Data shown >>

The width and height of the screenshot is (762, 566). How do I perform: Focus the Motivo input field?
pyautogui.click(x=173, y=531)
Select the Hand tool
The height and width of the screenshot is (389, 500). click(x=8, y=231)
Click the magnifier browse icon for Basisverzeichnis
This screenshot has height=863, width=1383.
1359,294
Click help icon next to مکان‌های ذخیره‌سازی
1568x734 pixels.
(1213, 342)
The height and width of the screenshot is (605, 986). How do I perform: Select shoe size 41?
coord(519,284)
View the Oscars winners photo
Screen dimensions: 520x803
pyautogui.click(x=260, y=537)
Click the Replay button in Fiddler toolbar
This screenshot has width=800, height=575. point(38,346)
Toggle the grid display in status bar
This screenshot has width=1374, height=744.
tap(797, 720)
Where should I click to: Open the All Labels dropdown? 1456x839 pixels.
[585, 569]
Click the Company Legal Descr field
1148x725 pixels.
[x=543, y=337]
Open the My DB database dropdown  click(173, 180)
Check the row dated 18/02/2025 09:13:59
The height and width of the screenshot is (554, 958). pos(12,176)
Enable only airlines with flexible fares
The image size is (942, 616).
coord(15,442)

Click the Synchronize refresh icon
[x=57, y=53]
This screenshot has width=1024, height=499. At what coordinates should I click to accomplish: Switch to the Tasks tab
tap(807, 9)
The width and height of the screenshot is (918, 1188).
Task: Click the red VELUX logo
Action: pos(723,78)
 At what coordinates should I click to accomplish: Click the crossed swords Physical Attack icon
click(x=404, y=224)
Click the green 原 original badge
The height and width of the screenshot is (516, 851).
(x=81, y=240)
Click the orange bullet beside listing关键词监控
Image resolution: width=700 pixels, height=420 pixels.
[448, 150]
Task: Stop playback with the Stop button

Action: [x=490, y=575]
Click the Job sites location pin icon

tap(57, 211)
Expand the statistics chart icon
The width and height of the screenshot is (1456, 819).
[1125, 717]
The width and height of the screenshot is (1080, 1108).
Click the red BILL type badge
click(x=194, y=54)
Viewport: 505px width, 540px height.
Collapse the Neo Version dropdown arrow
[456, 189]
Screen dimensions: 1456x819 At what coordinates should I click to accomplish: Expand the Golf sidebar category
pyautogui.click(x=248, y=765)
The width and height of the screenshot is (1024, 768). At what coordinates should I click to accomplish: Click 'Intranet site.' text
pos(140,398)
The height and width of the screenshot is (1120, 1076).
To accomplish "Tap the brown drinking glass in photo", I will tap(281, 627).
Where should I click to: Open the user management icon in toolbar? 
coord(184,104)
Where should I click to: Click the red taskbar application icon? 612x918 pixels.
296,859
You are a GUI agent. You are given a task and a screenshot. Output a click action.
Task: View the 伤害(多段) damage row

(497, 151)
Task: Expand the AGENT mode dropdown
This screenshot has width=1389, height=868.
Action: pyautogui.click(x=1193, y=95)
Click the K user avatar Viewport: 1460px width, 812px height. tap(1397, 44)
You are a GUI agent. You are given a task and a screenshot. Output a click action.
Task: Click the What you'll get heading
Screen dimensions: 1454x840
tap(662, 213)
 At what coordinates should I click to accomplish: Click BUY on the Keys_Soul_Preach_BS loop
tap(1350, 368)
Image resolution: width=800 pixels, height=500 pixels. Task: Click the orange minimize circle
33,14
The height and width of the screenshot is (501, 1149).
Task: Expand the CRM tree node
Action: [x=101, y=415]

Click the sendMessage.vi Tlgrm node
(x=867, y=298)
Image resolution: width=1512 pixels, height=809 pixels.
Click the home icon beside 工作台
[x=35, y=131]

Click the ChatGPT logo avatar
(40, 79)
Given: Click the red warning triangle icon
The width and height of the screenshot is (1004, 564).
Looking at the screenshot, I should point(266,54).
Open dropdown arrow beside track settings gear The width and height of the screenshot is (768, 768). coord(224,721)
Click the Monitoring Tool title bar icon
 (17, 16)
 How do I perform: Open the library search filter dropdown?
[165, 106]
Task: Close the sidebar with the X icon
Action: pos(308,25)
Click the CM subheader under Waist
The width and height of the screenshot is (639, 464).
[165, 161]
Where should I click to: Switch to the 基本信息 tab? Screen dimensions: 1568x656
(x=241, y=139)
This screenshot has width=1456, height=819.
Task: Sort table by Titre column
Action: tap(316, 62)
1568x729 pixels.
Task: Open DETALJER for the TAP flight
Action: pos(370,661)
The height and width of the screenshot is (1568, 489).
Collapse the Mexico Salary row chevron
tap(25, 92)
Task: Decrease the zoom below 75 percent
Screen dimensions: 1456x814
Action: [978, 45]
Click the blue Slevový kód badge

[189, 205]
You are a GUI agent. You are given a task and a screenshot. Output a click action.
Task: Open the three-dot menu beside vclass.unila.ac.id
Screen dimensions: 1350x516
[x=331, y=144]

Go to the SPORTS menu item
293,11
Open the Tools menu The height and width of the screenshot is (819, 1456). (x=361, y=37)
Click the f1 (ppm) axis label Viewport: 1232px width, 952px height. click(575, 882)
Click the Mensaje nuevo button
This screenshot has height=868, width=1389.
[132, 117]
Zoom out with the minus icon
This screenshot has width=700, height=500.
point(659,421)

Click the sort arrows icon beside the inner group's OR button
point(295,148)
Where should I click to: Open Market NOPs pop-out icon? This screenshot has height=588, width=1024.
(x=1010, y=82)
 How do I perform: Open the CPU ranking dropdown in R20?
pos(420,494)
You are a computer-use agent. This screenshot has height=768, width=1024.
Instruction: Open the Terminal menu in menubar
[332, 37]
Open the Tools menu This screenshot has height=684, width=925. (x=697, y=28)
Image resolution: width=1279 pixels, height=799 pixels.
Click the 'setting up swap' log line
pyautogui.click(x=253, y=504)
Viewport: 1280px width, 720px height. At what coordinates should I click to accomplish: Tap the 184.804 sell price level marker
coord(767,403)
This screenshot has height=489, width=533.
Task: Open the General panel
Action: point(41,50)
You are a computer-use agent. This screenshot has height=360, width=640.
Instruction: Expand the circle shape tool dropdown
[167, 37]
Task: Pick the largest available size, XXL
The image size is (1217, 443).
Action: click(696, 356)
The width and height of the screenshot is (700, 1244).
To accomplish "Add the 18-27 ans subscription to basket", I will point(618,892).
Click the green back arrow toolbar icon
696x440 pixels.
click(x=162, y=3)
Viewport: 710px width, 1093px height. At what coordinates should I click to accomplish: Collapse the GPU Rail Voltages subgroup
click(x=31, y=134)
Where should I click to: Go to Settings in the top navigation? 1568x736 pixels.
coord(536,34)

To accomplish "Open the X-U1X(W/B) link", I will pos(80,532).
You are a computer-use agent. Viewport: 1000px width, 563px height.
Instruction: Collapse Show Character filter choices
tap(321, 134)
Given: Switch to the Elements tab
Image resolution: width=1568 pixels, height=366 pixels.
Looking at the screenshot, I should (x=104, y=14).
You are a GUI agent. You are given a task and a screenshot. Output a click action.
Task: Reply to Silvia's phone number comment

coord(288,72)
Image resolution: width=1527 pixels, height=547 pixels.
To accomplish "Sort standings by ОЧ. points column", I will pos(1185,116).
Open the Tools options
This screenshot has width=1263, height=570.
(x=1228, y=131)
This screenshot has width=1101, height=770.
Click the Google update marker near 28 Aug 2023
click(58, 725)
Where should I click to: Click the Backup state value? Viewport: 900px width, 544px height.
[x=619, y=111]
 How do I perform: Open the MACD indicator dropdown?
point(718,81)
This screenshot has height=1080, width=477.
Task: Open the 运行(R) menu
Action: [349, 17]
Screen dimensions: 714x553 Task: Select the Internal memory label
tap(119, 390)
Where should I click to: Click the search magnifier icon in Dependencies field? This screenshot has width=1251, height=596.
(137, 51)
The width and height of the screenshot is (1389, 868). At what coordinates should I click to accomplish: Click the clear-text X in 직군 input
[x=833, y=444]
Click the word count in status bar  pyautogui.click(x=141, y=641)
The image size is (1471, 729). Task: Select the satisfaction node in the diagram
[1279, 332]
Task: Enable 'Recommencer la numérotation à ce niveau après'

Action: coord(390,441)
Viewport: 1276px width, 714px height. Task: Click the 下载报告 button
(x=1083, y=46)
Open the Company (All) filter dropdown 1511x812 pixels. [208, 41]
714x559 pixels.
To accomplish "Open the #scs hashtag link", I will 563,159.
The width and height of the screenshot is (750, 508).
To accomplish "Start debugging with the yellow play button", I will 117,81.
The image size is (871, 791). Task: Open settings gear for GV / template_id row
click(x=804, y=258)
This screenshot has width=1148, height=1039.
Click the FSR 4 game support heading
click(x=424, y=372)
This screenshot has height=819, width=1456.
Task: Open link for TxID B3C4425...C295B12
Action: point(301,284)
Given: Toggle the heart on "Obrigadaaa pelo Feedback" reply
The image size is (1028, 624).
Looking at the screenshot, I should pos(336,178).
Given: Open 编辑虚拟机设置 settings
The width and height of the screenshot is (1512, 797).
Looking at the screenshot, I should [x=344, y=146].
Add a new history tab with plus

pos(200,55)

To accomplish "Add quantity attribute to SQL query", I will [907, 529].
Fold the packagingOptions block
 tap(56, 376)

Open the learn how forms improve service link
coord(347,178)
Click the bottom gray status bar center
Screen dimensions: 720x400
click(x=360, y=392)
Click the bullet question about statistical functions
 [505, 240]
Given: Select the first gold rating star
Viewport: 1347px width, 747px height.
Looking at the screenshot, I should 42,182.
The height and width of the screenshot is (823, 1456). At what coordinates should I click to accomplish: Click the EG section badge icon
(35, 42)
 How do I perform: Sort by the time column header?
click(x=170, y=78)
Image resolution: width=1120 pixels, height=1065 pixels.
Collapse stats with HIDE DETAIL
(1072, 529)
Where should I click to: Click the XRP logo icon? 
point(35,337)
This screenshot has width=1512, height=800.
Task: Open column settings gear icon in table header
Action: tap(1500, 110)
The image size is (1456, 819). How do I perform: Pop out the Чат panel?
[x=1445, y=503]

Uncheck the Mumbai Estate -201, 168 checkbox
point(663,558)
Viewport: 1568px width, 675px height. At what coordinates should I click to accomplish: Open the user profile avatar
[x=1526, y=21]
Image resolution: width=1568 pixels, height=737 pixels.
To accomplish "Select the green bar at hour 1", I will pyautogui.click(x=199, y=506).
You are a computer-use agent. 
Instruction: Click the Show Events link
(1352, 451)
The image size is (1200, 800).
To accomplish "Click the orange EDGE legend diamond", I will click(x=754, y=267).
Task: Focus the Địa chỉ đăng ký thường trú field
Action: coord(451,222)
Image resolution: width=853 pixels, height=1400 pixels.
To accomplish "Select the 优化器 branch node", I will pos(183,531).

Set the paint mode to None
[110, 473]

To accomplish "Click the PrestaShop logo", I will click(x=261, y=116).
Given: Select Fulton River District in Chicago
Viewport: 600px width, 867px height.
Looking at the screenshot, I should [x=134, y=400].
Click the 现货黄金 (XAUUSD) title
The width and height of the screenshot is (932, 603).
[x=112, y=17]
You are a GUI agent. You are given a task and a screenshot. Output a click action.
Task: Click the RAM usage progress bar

Short problem >> Update the data from the line with "Click the word" up to and including the line with "click(x=804, y=258)" by replacing "filter dropdown" with "filter menu" and leaving everything else unchanged. Return only those lines.

Correct output >>
Click the word count in status bar  pyautogui.click(x=141, y=641)
The image size is (1471, 729). Task: Select the satisfaction node in the diagram
[1279, 332]
Task: Enable 'Recommencer la numérotation à ce niveau après'

Action: coord(390,441)
Viewport: 1276px width, 714px height. Task: Click the 下载报告 button
(x=1083, y=46)
Open the Company (All) filter menu 1511x812 pixels. [208, 41]
714x559 pixels.
To accomplish "Open the #scs hashtag link", I will 563,159.
The width and height of the screenshot is (750, 508).
To accomplish "Start debugging with the yellow play button", I will 117,81.
The image size is (871, 791). Task: Open settings gear for GV / template_id row
click(x=804, y=258)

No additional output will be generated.